Cramer cited Zoom Video Communications at about 50 times sales and cloud company Snowflake at about 100 times sales as worth owning, advising people to buy and invest in stocks assuming that the coronavirus pandemic is not going away anytime soon, CNBC explained.
“Zoom is doing triple what it was doing like three months ago. And I know it’s 50 times sales,” the “Mad Money host said on CNBC.
“I want growth that is pure and dominate,” Cramer added, advising people to buy and invest in stocks assuming that the pandemic is not going away anytime soon.
“Do I really want to be in a world where I think Covid is going to end and we’re going to start driving like mad and oil is going to go up? I’m not buying it. I’m not buying that better-than-ever world,” Cramer said on “Squawk on the Street.”
Meanwhile, a barrage of policy and economic shifts will temporarily put an end to the outperformance of technology stocks and instead lift laggards such as banking and auto shares, according to strategists at Goldman Sachs Group Inc., among a chorus of investors and strategists increasingly warning of an imminent shift in market leadership.
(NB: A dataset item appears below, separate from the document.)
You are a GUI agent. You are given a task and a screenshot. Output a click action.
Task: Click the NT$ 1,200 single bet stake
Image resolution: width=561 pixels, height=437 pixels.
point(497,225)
Rising bond yields, the expectation of at least one Covid-19 vaccine approval this year and the potential of a so-called Blue Wave in November’s U.S. elections could lead to a reversal of fortunes for the sector that has been the biggest stock market winner of the pandemic so far, a team including Peter Oppenheimer wrote in a recent note, Bloomberg reported.
The strategists cut their recommendation on technology stocks to neutral and upgraded banking and auto shares to overweight. They also lowered their view on food, beverage and tobacco stocks to underweight.
“In the next few months we expect some policy and economic shifts that support a temporary rotation; and these rotations can be quite large,” the strategists wrote. “The secular trends still favor growth or growth-defensive stocks.”